German Umlaute in String Operations

rcramer · January 29, 2022, 11:29am

Hi, I was experimenting with Importing markdown notes from dev Devonthink containing links to specific items in Devonthink.

During trying out the correct action statement for the explode action, I am recognizing String.find() and String.substr() seem to calculate the positions wrong in case of German Umlaute contained in the subset.

Please find example in the screenshot. One example $Text containing no Umlaut, second example with Umlaut. In the second example, the position is wrong.

I assume, because of the additional byte an Umlaut is needing.

Is this a bug or do I have to implement the correct calculation of myself ?

Thanks for your advice.

mwra · January 29, 2022, 1:59pm

It does look as if an umlaut character is giving an off-by-one error. To replicate your report I took these steps (test file attached at end). To test I took this string from your screen-grab:

1. [2021-03-15_Post_dysfunktionales_Team](x-devonthink-item

I made that the $Text of a note and ran this stamp on it:

$MyNumber = $Text.find("x");
$MyString = $Text.substr($MyNumber,1);

For the above string $MyNumber is 42 and $MyString is x. Now, in a new note, I laced an amended (sorry if ungrammatically!) a ‘u’ to a ‘ü’, as in:

1. [2021-03-15_Post_dysfünktionales_Team](x-devonthink-item

Re-running the stamp on the revised $Text, $MyNumber is now 43 (wrong!) and $MyString is now -. So changing one character to an accented character is causing a mis-report—from the user’s perspective—of the .find(string) string argument if the accented character comes before the .find(string) string .

Another check mores the accent after the searched string (again, apologies for non-grammatical usage), undoing the ‘ü’ change but altering ‘o’ to ‘ö’ later in the the string.:

1. [2021-03-15_Pöst_dysfünktionales_Team](x-devonthink-item

Re-running the stamp on the revised $Text, $MyNumber returns to 42 (correct!) and $MyString is x.
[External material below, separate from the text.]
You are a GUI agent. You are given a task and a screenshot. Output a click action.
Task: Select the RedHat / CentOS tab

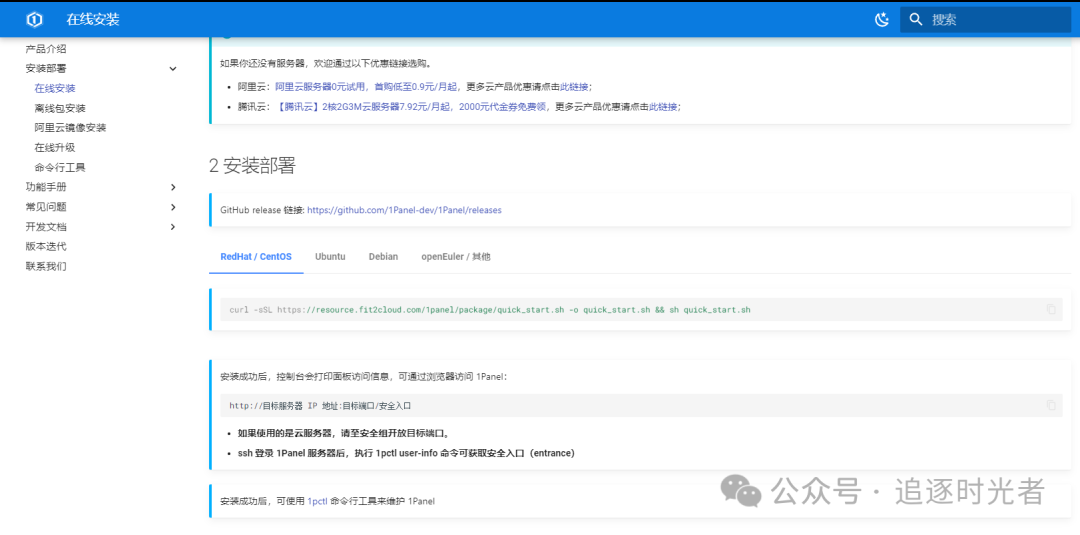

The latter reinforces the observation that adding an accented character. Indeed, as in the test file, adding two accented characters before string results in a $MyNumber of 44.

See: find-string-test.tbx (84.3 KB)

Whilst, that can’t easily be fixed, we might route around it for the wider context. What custom Explode delimiter are you trying to define? Here to a simple text file might help us fellow users help you.

eastgate · January 29, 2022, 5:19pm

The problem lies in $Text.find(), which is handling Unicode incorrectly. I’ll get this fixed asap.

rcramer · January 30, 2022, 9:52am

Thanks for your analysis! For my specific case, which is very simple, I have found a solution. It is only one Umlaut, so with a simple if then else clause, everything worked.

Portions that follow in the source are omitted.